« Le Consentement » – Peut on dénoncer par la représentation ? (critique)

© Praesens-Film AG

Tout d’abord un rapide contexte : ce nouveau film de Vanessa Filho est une adaptation sur grand écran du livre éponyme de Vanessa Springora paru il y a 3 ans. Dans ce livre V. Springora dénonce les actes pédophiles de l’auteur Gabriel Matzneff et la relation qu’il entretenait avec elle alors qu’elle avait 14 ans et lui 49. Le film se veut être une adaptation du livre et a donc le même objectif : mettre en lumière les comportements de Matzneff (interprété par Jean-Paul Rouve) et les dénoncer. Tout d’abord je tiens à préciser une chose : je n’ai pas lu le livre. Je me suis un peu renseignée sur l’affaire mais ne jugerais le film qu’en tant que tel et donc comme seul responsable de son message. Maintenant que cela est dit, regardons ce qu’il est de ce film : vraie dénonciation ou une énième romantisation des violences sexuelles ?
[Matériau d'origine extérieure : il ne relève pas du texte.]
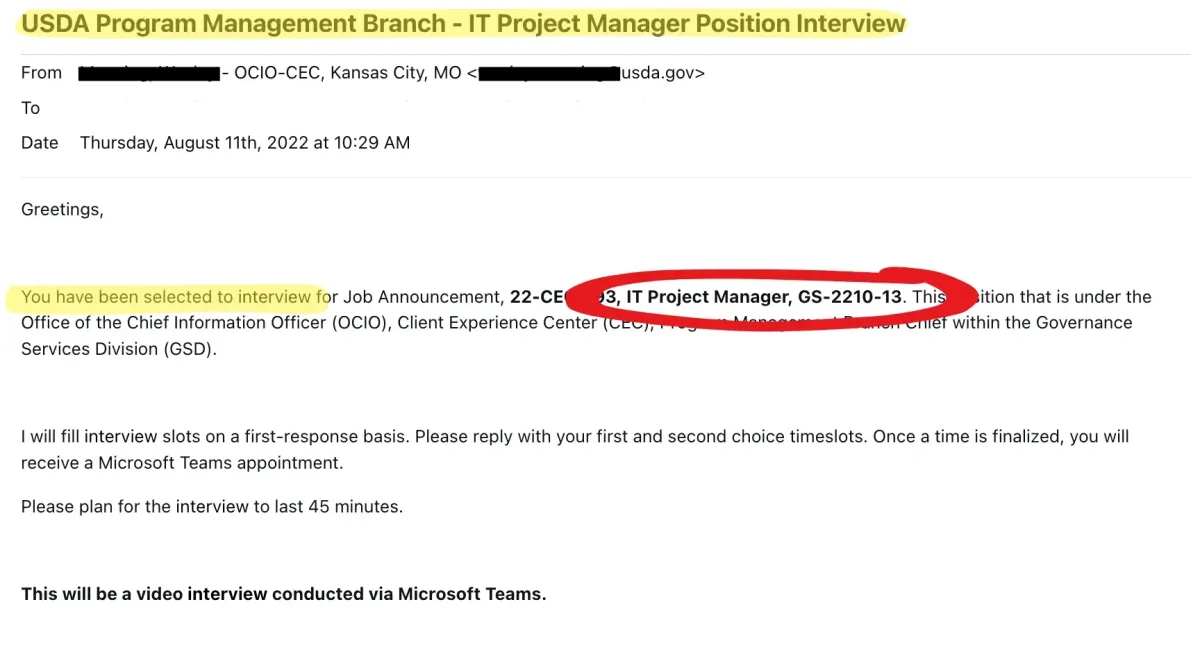Screen dimensions: 1200x668
Task: Click the To field label
Action: pyautogui.click(x=31, y=108)
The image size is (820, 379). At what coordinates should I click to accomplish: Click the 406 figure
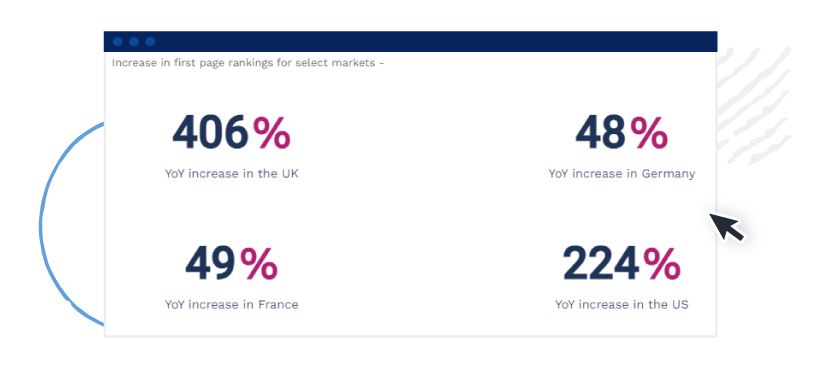point(211,133)
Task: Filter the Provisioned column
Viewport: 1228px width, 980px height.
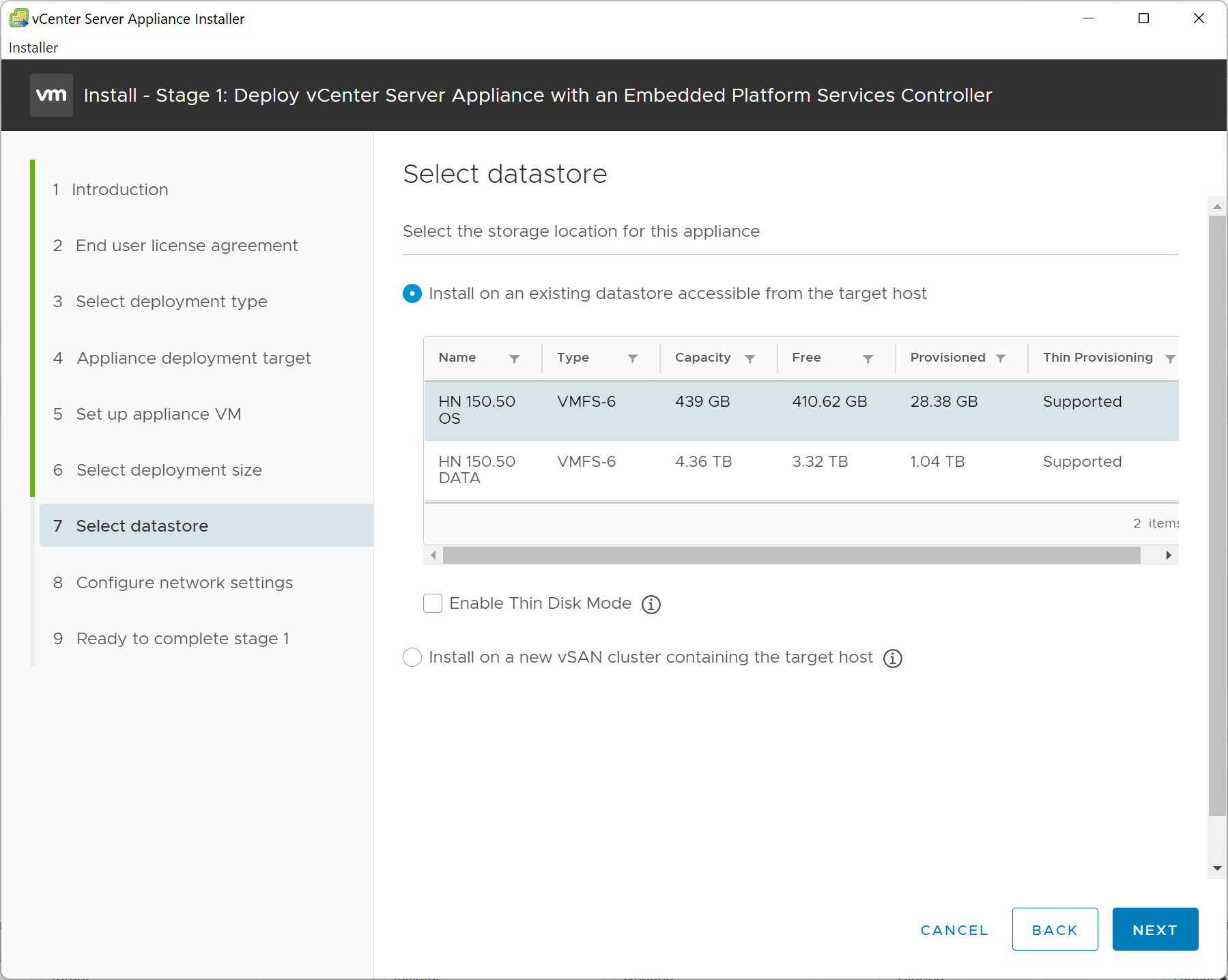Action: (1001, 358)
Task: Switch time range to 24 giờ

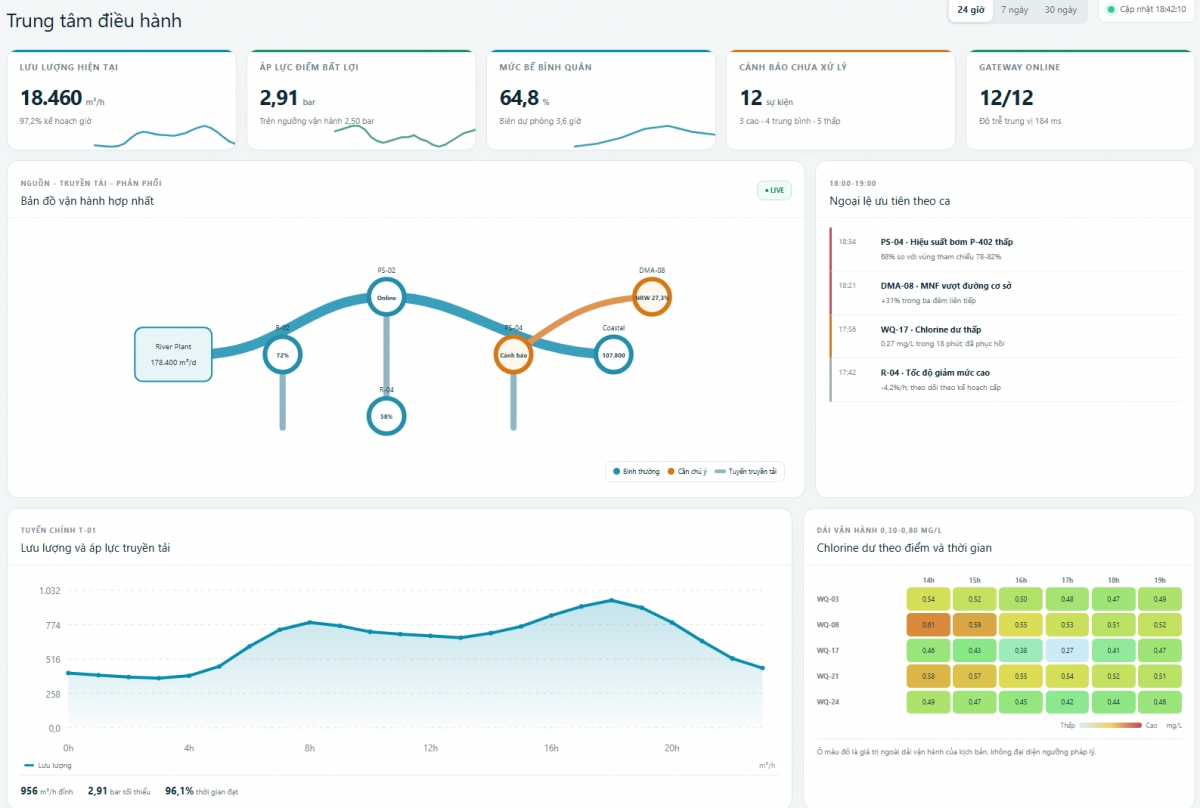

Tout d’abord je vais répondre à une crainte très présente chez le public : le film ne prend pas le point de vue de Matzneff. La communication du film a beaucoup été faite autour de son interprète (Jean-Paul Rouve) et la peur de voir ce monstre au centre du film est née, heureusement à tort. Le film se concentre sur le personnage de Vanessa, interprété par Kim Hinge avec énormément de talent. Les gros plans sur le visage de la jeune comédienne (23 ans au moment de la sortie) sont omniprésents dans le film et ne manquent pas de transmettre un malaise et une ambiance oppressante aux spectateur·ice·s. Je dois admettre que ça m’a donné envie de quitter la salle après à peine 30 minutes de films, j’imagine que c’était un peu l’objectif. Jean-Paul Rouve lui aussi joue à merveille son rôle d’abuseur et plane à l’écran comme une menace constante, et rend impossible de ne pas serrer le point à chacune de ses apparitions.

Pour parer à ces jeux de comédien·ne·s excellents et nous garder à distance des faits, pour être sûre que l’on ne rentre dans pas une identification qui pourrait nous plonger dans une ambiance de romance toxique très en vogue dans le cinéma actuelle, Vanessa Filho — qui ne réalise ici que son deuxième long-métrage — nous confronte à des dialogues très littéraires et très peu naturels Plusieurs films censés dénoncer les violences sexistes et sexuelles (VSS) ont déjà failli à leur objectif en les romantisant, notamment chez les plus jeunes spectateur·ice·s. Fort heureusement ce n’est ici pas le cas, notamment grâce à l’emploi de cette langue littéraire qui nous met en distance tout en donnant plus de matière aux acteur·ice·s.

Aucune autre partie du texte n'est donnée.